Dans On achève bien les chevaux on danse jusqu’à l’épuisement, jusqu’à la transe non-extatique dans une souffrance inouïe, jusqu’à l’abandon de toute dignité qui réduira les individus à des fragments de numéros sur lesquels on parie. C’est l’absolutisme des résistances du corps, ou bien de l’âme : lequel des deux lâchera en premier, donné en spectacle à la cruauté d’un public voulant se divertir de lui-même, sortir de sa propre misère dans la contemplation expiatoire de celle des autres. Car comme le rectifie Gid Young au milieu du film, il ne s’agit pas là d’un concours de danse, mais bien d'un spectacle. Aucun enjeu, si ce n’est de voir l’homme s’effondrer, s’autodétruire dans des mouvements répétés, muscles crispés comme des lames qui scient les jambes et paralysent le cœur.

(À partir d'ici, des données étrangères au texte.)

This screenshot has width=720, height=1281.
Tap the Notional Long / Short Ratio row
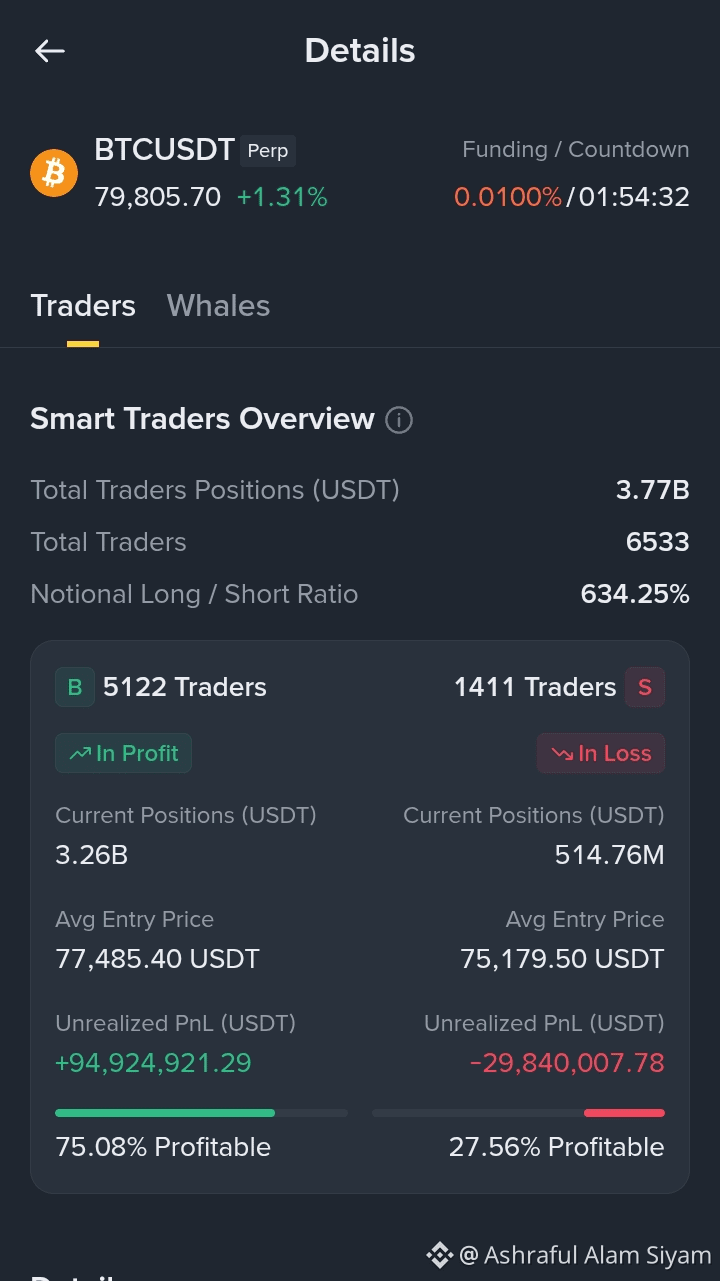point(360,594)
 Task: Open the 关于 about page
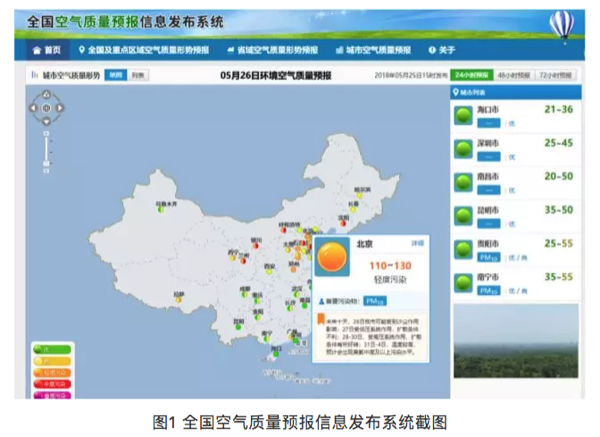click(441, 49)
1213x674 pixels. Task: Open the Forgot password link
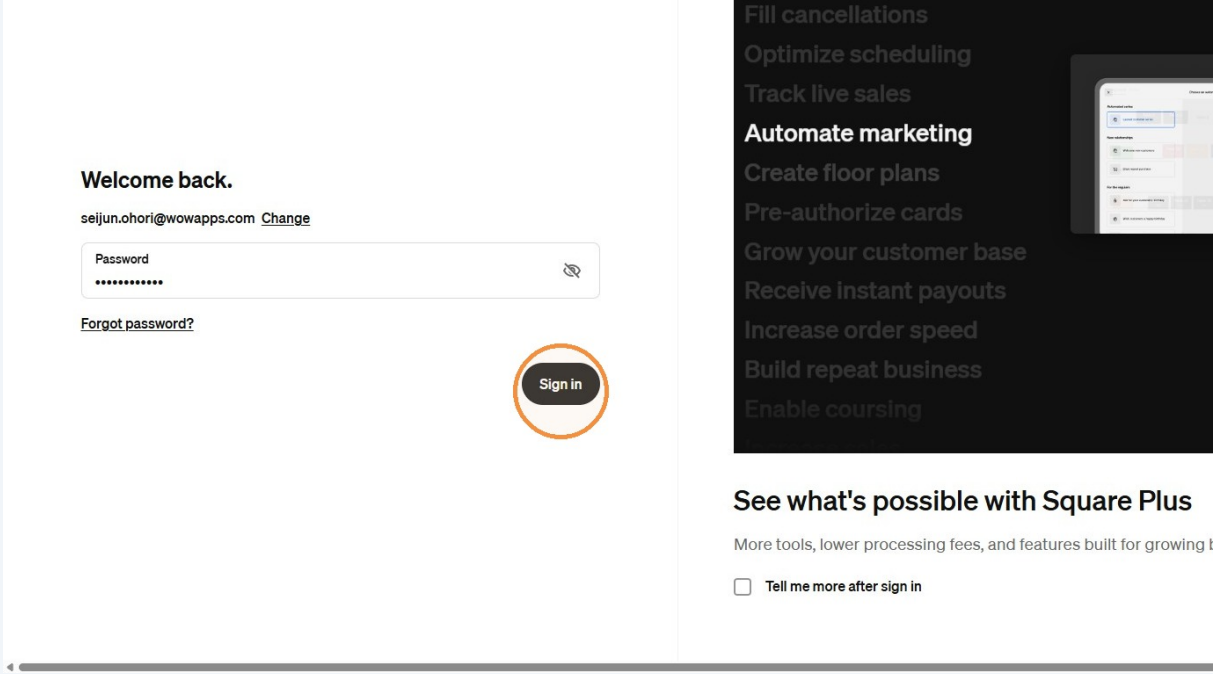tap(137, 324)
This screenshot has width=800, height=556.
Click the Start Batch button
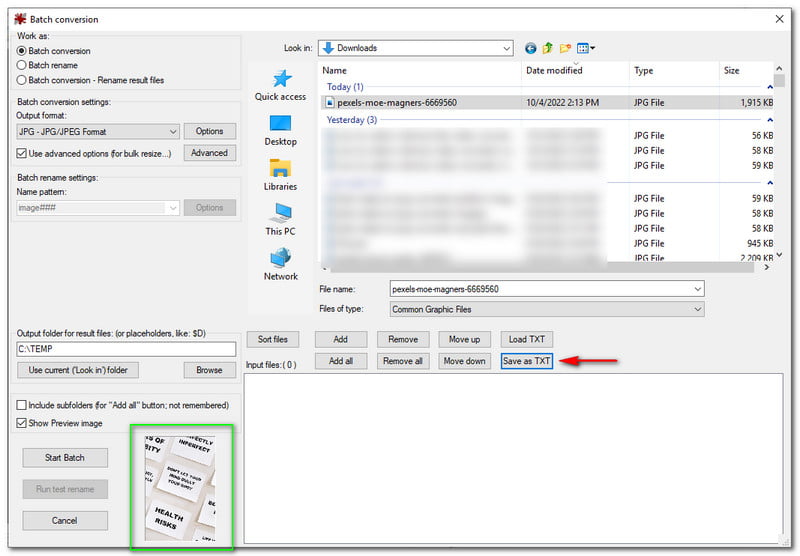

Stravinsky avait sous-titré Le sacre du printemps : « Tableaux de la Russie païenne en deux parties », ici l’on pourrait dire : Tableau d’une Amérique de la Grande dépression en une seule mise à mort. Et il y a de l’insupportable, dans la théâtralisation malsaine d’une désillusion sans issue, tenu en un accord de piano qui s’essouffle dans un film rythmé par les hystéries morbides d’un jazz aliéné. On danse donc, jusqu’à s’écrouler, jusqu’à s’écrouer, à la folie, à en mourir. Comme si l’adhésion au programme était déjà un suicide collectif. Danser pendant 4 semaines d’affilées, à coup de 10min de pause, à manger debout, en dansant, à faire semblant de se laver, en dansant. Ce n’est pas que Jane Fonda ni résistera pas, c’est que dès lors qu’elle rentrera dans cette salle de bal dégueulasse, elle espère que l’on ôtera pour elle le geste de sa mort. Qu’il sera noyé dans une globalité, parmi les autres, eux aussi miséreux, croyant concourir pour les 1500 pauvres dollars promis au couple de vainqueurs. Elle choisira par hasard son cavalier pour pouvoir participer, Michael Sarrazin, figure effacée sans passé ni avenir, morne comme l’océan qu’il aime a contempler, et subit sa vie en ne refusant rien, se laissant entrainé extérieur aux passions qui défoulent le cœurs des Hommes, comme un personnage Camusien (qui finira comme Joseph K dans Le Procès de Kafka).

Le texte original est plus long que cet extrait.